EXTRACTED TEXT:
- - -
American Capitalism & Socialism

      Junius S. Morgan and his son John Pierpont Morgan had developed banking during the Civil War by investing in rifles, and the US Congress approved paper money called “greenbacks.” In September 1870 J. S. Morgan loaned France money to fight Prussia. Investments in US railroads increased from $2.5 billion in 1870 to $10 billion in 1890. Morgan banks gained over $1 million during the financial panic of 1873, and they loaned to the US military in 1877. In January 1889 railroad magnates met to reduce competition. J. P. Morgan inherited $15 million in 1890, and he consolidated electric companies. He made about $39 million during the gold panic in 1893. Civil War devastated the South while in the North businesses prospered. Armour’s meat-packing industry grew in Chicago.
      John D. Rockefeller and his brothers began the Standard Oil Company of Ohio in January 1870. They invested in railroads and acquired many refineries. Standard Oil Trust gave railroads rebates. Rockefeller believed in cooperation over survival of the fittest. In 1879 Standard Oil controlled over 90% of US refineries and pipelines. The Standard Oil Trust became a monopoly in 1882 as 85% of the world’s crude oil production came from Pennsylvania. Rockefeller organized the Natural Gas Trust in 1886. In 1889 with $150 million he was the richest man in America, and he began giving away money in 1890.
      Andrew Carnegie during the Civil War supervised railways for the Union Army, and he organized a company to build iron bridges. In 1864 he invested in oil, and by 1866 he made $1 million. In 1871 he loaned $600,000 to the Union Pacific Railway Company and was elected a director. He began producing steel in 1873. His business grew, and traveling the world he learned about Asian religions. He formed a company with Henry Clay Frick. Carnegie published Triumphant Democracy in 1886. He gave Pittsburgh $1 million for a library. In June 1889 he published the article “Wealth,” and he advised giving away excess wealth for the general good. He gave $2 million for Carnegie Hall in New York City. In July 1892 he was in Scotland during the Homestead strike. In 1895 he gave $25 million for the Carnegie Library in Pittsburgh.
      In 1873 the National Grange worked for equality, fairness, protecting the weak, restraining the strong, and American independence, and they declared their purposes in February 1874. They had 860,000 members by 1875 with 21,000 local Granges. Charles Brace in 1872 wrote about poverty in New York tenements where the death rate was higher. Thousands of bison were being wiped out in the West. In 1883 Spreckels in San Francisco gained a monopoly of sugar refining and marketing. Timothy Thomas Fortune published Black and White: Land, Labor, and Politics in the South warning about industrial slavery. In January 1890 he and a hundred blacks founded the National Afro-American League. Young Theodore Roosevelt wrote about corruption in New York politics, and he called for reforms. In July 1889 Dow and Jones began publishing their industrial average of the New York Stock Exchange in the Wall Street Journal.
      The journalist Henry Demarest Lloyd warned about monopolies to defend consumers and workers. He suggested applying social morality to industries, and he published Wealth Against Commonwealth in 1894. The American Tobacco Company monopolized cigars and cigarettes. Havemeyer’s Sugar Trust controlled 98% of the US sugar industry in 1892. The United States had less than 20 millionaires in 1840 and 4,000 in 1892. Miners rose up against the Tennessee Coal Mine Company and got a better contract in 1891. Coca-Cola contained sugar, coca leaves, and caffeine. Howell Davies criticized the use of convicts as a labor force in the South. In 1893 Josiah Strong advocated Christian Socialism in The New Era, or The Coming Kingdom. Daniel De Leon was a leader of the Socialist Labor Party and editor of The People. Thomas J. Morgan was the editor of the Socialist Alliance that promoted public education for all, nationalization of public utilities, and worker-owned companies.
- - -
GIVEN RECORDS:
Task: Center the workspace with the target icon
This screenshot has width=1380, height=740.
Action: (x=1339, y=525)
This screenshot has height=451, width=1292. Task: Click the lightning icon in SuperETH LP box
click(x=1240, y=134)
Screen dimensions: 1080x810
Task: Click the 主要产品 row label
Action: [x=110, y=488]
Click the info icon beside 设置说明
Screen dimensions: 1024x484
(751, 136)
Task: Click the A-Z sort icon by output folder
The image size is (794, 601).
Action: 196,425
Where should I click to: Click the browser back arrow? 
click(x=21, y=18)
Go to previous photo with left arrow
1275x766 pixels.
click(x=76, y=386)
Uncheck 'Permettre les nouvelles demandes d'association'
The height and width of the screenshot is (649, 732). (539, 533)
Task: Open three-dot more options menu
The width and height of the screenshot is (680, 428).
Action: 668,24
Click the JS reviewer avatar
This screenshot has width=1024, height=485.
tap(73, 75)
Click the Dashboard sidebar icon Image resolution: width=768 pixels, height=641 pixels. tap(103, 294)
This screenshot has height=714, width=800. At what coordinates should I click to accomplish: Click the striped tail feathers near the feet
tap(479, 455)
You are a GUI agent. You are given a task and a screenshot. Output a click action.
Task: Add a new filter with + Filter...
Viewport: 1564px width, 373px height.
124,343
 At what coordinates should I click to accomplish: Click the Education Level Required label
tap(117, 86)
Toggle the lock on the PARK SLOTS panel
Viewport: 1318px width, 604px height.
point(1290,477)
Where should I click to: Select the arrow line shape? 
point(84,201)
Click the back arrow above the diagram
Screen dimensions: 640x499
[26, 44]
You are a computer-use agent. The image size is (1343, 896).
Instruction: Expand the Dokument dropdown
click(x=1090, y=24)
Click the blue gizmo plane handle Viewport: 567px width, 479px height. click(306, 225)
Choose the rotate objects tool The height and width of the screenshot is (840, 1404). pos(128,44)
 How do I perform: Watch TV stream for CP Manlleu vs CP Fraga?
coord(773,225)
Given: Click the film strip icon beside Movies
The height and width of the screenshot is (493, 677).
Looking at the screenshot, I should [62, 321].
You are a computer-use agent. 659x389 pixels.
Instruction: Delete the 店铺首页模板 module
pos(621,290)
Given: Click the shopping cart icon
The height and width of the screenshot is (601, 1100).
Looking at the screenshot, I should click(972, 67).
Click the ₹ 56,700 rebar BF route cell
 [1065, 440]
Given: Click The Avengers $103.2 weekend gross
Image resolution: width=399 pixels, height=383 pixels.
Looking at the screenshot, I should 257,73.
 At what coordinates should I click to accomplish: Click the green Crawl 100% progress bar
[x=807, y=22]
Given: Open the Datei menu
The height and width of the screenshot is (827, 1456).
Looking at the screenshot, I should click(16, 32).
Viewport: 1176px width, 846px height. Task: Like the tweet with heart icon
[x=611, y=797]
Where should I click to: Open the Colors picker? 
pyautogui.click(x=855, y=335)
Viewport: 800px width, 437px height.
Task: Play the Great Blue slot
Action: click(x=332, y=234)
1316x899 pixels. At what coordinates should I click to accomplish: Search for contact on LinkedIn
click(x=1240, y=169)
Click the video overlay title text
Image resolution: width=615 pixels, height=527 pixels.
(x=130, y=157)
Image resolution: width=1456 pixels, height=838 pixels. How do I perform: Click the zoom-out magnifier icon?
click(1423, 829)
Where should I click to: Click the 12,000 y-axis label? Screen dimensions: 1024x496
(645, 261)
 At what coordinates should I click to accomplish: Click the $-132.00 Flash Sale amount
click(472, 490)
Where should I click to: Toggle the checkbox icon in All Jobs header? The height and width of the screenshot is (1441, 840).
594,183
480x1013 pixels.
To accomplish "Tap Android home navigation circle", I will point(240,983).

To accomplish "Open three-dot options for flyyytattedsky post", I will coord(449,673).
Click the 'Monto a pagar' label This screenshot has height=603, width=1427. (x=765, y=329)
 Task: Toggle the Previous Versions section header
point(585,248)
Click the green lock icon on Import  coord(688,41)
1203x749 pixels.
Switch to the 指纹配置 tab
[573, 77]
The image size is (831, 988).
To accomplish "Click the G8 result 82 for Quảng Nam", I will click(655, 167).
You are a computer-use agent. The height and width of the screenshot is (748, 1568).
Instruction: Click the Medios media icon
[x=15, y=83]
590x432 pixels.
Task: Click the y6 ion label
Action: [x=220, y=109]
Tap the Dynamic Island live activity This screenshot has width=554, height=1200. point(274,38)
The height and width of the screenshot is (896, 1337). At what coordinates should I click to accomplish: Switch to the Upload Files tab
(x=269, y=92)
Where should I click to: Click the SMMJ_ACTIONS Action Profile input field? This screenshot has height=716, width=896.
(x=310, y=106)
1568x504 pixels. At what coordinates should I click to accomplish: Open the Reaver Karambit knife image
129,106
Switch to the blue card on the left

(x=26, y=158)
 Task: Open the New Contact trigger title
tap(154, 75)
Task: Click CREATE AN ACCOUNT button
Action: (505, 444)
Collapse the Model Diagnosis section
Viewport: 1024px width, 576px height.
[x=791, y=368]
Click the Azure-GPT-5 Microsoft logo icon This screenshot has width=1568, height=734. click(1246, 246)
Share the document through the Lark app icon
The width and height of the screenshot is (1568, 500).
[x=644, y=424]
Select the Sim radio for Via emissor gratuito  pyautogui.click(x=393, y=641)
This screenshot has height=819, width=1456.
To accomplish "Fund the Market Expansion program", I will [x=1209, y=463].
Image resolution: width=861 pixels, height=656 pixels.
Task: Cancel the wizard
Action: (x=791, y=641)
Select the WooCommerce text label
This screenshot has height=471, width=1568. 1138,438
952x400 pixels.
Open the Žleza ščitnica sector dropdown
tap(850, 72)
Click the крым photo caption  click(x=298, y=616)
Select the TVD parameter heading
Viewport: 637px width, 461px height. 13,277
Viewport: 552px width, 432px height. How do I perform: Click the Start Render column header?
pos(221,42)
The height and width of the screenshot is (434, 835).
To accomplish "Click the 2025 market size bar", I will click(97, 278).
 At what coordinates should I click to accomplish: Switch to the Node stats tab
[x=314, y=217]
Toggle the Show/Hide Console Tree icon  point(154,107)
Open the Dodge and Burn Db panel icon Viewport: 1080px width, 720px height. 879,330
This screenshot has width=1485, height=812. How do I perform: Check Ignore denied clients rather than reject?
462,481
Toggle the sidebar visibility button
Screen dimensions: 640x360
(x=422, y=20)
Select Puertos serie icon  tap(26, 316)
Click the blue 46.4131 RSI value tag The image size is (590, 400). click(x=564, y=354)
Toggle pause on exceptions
- - -
TASKS FOR THIS EXERCISE:
[1] Can you duplicate everything from "Junius S. Morgan" down to "grew in Chicago." in the passage on American capitalism and socialism?
[2] In the passage on American capitalism and socialism, why did the journalist Henry Demarest Lloyd warn about monopolies?
The items aren't needed for this.

ANSWERS BY TASK:
[1]
Junius S. Morgan and his son John Pierpont Morgan had developed banking during the Civil War by investing in rifles, and the US Congress approved paper money called “greenbacks.” In September 1870 J. S. Morgan loaned France money to fight Prussia. Investments in US railroads increased from $2.5 billion in 1870 to $10 billion in 1890. Morgan banks gained over $1 million during the financial panic of 1873, and they loaned to the US military in 1877. In January 1889 railroad magnates met to reduce competition. J. P. Morgan inherited $15 million in 1890, and he consolidated electric companies. He made about $39 million during the gold panic in 1893. Civil War devastated the South while in the North businesses prospered. Armour’s meat-packing industry grew in Chicago.

[2] Henry Demarest Lloyd warned about monopolies to defend consumers and workers.